Heather’s piece is based on a public lecture which I attended.  I asked her the following question: I am noticing increasing chatter on the right that the humanities should be avoided by all serious students.  The libertarian/utilitarian argument is that, especially in these economic times, and given the stratospherically high costs of college and the debt loads kids take on, you should only study something that will get you a job.  In short, STEM. The slightly more sophisticated or high-minded argument is, See, Heather is right, these departments are all completely corrupt.  They teach total garbage.  Anyone who wastes time—or worse, money—in/on them is a fool. Both of these arguments are true as far as they go.

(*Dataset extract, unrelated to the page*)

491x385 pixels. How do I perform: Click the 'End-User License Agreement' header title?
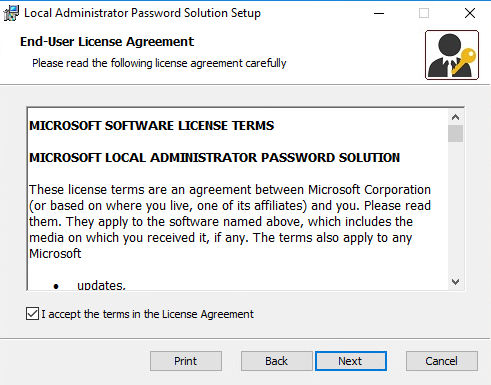pos(107,42)
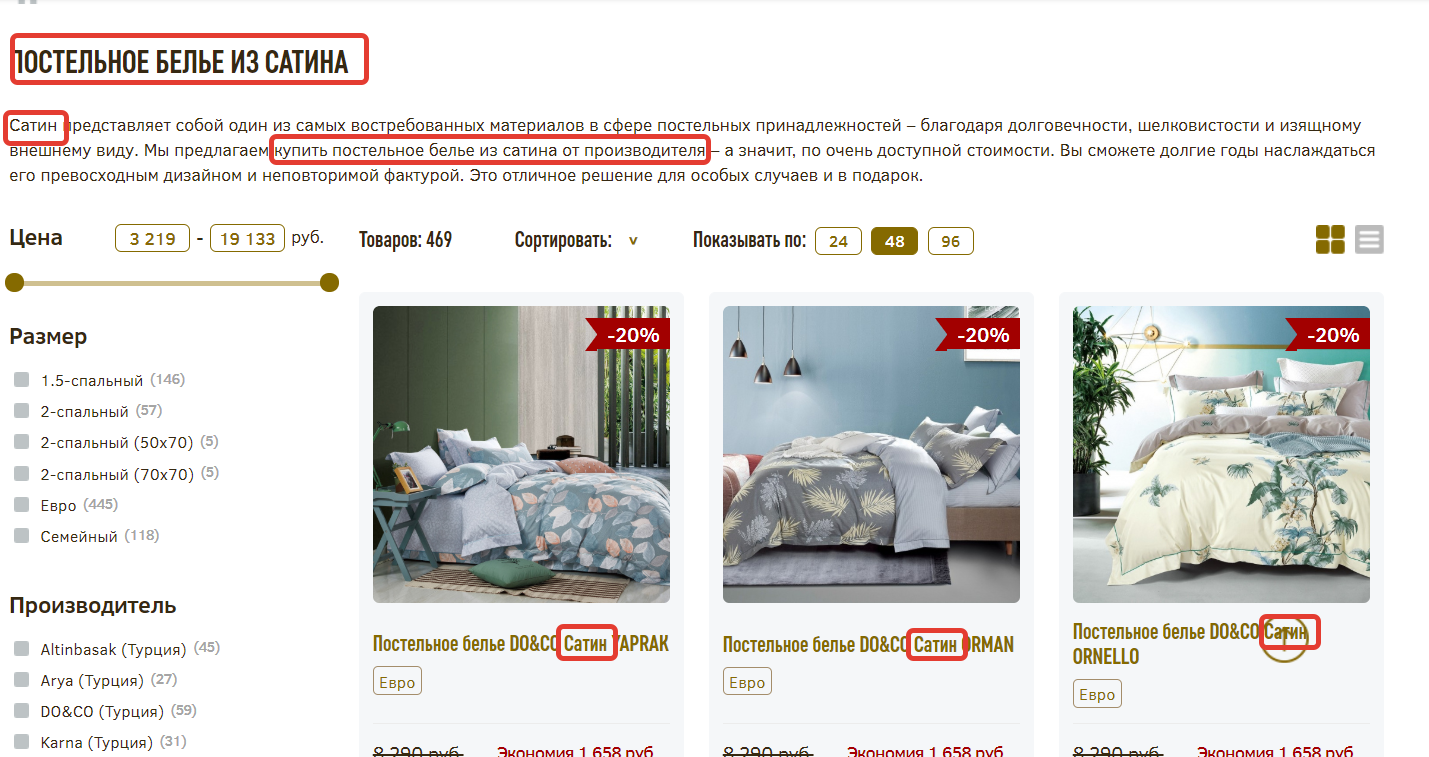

But the net effect is, to the extent that “our side” heeds them and stays away from the humanities, we make them worse not better.  Also, we impoverish our own souls.  Is it really wise to just walk away from the West? My education was the best thing that ever happened to me.  Easy for me to say, I didn’t have to pay for it.  I never even made it into academia and I still feel it was the best thing that ever happened to me.

Here are some comments:

I don’t think the teaching of the humanities, as self-indulgent as it has become, is the main cause of the soaring costs of higher education.  I admit  that indifference to all that student debt is highly immoral, and I will even add that we learned at the recent MLA that leading professors of the humanities are very immoral on this front.

Completely corrupt is an exaggeration, if it is meant as the description of the way the huamities are taught today.  When the study ACADEMICALLY ADRIFT says that there’s n0 “value added” to students through today’s  higher education, it actually exempts the traditional liberal arts majors from that criticism.

The libertarian critics of the bubble on behalf of producitivty and efficiency are saying, in effect:  Let’s walk away from the West; it’s been emptied of all content anyway by the evildoing of our political correct professors.  It’s in the interest of those critics to exaggerate, just like it was in Marx’s interest to exaggerate in THE COMMUNIST MANIFESTO.  As much as Marx, they think the various “halos” of the West have been taken out by money.  Those libertarian critics aren’t worried about souls; the humanities are pretty much hobbies that can be picked up on your own.  They can be—although they don’t have to be—the bohemian part of bourgeois bohemian.

The STEM majors are not the problem, although it’s not really true that there’s a shortage of them.  There may well be a shortage, in America, of really good ones.

The problem is the proliferation of all those techno-lite majors, such as marketing, beverage management, environmental studies, public relations, sports broadcasting, museum science, graphic arts,  and so forth.  They are allegedly VOCATIONAL majors.  But they are actually majors in limiting one’s options in life—or narrowing one’s horizon.

One downside among many of the new imperative of universal access to higher education is low-level vocationalism.  Nobody is pushing the thought that everyone has a soul that needs to be educated by Plato and the best forms of modern poety.  For Escoffier, such an education is, as the commercial says, “priceless.”  But surely he would add it’s not for everyone.

It’s in our interest to highlight how cheap quality education in the humanities can be.  All you need is books, and the “reserve army” of nerds like Escoffier (if not excactly Escoffier) who would joyfully teach for subsistence.